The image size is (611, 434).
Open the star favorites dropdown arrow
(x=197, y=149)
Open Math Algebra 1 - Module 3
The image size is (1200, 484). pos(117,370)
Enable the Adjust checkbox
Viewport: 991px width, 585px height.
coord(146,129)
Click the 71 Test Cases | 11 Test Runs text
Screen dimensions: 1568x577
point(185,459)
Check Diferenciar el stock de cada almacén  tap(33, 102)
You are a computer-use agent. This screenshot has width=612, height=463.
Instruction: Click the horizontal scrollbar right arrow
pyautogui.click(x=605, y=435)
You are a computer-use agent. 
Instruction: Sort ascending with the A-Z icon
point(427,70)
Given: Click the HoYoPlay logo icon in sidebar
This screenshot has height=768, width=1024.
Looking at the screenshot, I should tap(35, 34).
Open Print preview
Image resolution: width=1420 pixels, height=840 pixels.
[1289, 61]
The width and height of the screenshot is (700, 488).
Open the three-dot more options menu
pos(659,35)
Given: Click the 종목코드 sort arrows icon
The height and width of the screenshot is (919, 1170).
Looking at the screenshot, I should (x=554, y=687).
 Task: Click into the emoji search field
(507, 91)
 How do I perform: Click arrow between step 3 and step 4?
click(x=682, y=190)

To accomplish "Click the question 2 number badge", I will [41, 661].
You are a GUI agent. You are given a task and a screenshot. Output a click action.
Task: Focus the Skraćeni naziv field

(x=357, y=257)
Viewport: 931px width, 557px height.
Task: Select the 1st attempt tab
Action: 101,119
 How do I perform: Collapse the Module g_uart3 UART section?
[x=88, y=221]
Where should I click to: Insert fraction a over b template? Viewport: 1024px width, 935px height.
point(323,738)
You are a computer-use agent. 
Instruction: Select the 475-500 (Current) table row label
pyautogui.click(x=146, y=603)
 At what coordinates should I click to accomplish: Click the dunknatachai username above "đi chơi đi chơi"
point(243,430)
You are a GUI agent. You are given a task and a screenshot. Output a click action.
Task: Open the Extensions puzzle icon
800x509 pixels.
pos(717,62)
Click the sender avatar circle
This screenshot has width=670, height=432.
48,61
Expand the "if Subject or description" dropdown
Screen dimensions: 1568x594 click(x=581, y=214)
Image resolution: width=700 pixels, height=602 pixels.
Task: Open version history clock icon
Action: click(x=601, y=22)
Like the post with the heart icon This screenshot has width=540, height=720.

● EXERCISE GOAL
The line with "This screenshot has width=670, height=432." marks where to start. Transcribe from there through the final line of the records, exactly and with nothing added.

● TASK OUTPUT
This screenshot has width=670, height=432.
48,61
Expand the "if Subject or description" dropdown
Screen dimensions: 1568x594 click(x=581, y=214)
Image resolution: width=700 pixels, height=602 pixels.
Task: Open version history clock icon
Action: click(x=601, y=22)
Like the post with the heart icon This screenshot has width=540, height=720.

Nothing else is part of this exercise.